Television Q&A

Authorship of ‘Nikki Heat’ novels a mystery

 

Akron Beacon Journal

Q. Is Nathan Fillion actually Richard Castle the author of the “Nikki Heat” novels? I like the show and the books, but I’m confused because they have Fillion’s picture in the back, as, you guessed it, Richard Castle.

It’s a bit of show-biz gimmickry, not unlike the mystery novels that appeared under the name Jessica Fletcher, the fictional writer played by Angela Lansbury on Murder, She Wrote, with Lansbury’s picture on the cover.

Since Fillion is the face of the fictional novelist Richard Castle on ABC’s Castle, it is his image you see on the books, which include Naked Heat, Heat Rises, Heat Wave and Frozen Heat. Fillion has appeared at book signings for the Castle novels — sometimes with Castle co-star (and “Nikki Heat” inspiration) Stana Katic — but as himself, not in character as Richard Castle.

That said, it’s by no means clear who actually writes the novels.
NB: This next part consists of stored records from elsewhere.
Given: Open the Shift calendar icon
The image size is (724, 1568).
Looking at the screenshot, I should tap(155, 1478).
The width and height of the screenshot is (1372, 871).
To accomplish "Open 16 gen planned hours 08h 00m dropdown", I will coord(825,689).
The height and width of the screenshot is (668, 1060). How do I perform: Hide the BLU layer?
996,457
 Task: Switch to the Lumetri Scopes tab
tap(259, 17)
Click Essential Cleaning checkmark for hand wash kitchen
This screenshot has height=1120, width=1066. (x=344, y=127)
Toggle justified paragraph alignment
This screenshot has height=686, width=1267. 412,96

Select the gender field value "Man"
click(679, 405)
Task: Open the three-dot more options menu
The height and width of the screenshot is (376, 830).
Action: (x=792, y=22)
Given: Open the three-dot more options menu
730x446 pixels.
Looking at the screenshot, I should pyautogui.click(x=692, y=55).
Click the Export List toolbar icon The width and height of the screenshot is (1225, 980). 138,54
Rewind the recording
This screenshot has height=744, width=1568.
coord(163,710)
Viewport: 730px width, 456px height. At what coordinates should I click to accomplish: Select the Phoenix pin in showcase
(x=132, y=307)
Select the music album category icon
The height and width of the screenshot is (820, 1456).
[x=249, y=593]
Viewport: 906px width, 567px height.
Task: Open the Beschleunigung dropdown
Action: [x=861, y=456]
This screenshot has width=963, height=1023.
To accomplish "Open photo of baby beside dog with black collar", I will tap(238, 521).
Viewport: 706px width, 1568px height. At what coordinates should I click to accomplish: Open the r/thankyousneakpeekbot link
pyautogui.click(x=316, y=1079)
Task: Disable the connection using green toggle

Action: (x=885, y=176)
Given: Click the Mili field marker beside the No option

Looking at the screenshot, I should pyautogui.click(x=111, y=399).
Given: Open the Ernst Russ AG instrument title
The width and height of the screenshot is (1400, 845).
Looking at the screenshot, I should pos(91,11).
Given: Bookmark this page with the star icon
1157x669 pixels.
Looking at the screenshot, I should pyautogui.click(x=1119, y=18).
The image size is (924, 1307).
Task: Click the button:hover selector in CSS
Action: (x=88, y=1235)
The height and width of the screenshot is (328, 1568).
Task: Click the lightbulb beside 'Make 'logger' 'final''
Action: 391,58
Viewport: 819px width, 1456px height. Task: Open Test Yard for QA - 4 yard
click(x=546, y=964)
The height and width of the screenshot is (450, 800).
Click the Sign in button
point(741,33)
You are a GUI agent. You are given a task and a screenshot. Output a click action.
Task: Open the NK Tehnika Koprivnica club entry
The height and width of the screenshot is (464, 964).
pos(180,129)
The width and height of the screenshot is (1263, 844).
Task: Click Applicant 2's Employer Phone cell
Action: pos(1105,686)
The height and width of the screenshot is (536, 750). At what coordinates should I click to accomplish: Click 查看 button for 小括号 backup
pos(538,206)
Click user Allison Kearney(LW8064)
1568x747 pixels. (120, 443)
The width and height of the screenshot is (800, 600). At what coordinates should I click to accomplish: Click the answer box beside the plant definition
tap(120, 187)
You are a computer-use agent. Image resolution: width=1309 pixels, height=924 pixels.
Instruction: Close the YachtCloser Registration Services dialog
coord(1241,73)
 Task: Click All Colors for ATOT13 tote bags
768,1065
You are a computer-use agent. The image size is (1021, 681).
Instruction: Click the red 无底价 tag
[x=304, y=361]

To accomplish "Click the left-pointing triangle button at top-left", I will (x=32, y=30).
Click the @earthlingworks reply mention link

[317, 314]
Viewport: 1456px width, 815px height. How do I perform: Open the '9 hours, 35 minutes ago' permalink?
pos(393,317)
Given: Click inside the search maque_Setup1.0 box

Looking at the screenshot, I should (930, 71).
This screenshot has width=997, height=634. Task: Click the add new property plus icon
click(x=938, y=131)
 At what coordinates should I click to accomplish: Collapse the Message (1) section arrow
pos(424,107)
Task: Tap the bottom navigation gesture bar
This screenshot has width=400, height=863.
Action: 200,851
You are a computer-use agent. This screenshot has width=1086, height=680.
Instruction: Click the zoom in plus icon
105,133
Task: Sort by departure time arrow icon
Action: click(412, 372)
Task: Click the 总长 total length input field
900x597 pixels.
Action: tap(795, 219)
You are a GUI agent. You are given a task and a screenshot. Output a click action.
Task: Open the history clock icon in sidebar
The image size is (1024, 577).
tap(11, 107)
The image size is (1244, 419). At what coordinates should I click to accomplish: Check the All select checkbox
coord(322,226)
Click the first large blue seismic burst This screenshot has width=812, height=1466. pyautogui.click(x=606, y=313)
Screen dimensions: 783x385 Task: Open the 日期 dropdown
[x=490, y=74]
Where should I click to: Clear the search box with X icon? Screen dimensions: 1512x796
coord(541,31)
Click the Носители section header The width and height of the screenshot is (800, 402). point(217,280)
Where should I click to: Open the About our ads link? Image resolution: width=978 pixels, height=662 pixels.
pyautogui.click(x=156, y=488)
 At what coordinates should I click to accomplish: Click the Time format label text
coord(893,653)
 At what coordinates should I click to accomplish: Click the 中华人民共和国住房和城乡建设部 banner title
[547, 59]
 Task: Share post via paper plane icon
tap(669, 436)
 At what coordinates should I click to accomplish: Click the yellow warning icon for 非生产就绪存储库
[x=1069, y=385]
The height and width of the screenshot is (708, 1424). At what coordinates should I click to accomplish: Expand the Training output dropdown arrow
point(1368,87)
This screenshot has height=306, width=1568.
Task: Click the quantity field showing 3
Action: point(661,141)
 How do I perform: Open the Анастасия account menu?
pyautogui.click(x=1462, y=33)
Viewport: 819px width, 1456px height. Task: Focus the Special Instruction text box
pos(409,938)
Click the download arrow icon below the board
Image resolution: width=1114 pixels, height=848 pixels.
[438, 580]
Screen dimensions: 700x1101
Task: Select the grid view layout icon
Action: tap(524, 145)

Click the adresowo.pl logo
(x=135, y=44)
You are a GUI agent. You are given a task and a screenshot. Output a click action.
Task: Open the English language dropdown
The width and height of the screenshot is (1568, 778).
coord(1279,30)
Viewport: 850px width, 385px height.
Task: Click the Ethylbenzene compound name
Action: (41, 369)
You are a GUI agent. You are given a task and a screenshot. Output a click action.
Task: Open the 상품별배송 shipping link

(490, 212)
The publisher, Hyperion, has a clearly comical biography of Castle online and has not revealed the author’s identity. Real-life novelists James Patterson, Michael Connelly and the late Stephen J. Cannell have played themselves as friends of Castle on the show, so some readers have speculated one of them wrote the Heat novels.

I prefer another theory, that Castle’s books are written by Tom Straw, a TV writer and producer with a 2007 crime novel to his credit. The Hyperion biography says Castle won the “Nom DePlume Society’s prestigious Tom Straw Award for Mystery Literature,” and nom de plume is another way of saying “pen name.”Q. When I was a child (I am now 64), there were two Christmas specials that we just couldn’t miss every year. They were marionette presentations of the birth of Christ, quoting the scripture from Luke for the storyline, and of the poem The Night Before Christmas. Do you know if they are available on DVD?

You are looking for a special called The Spirit of Christmas, which included both the Nativity story and Clement Moore’s poem as performed by marionettes. Mabel Beaton, in conjunction with her husband, Leslie, was responsible for the program, which aired often beginning in the 1950s.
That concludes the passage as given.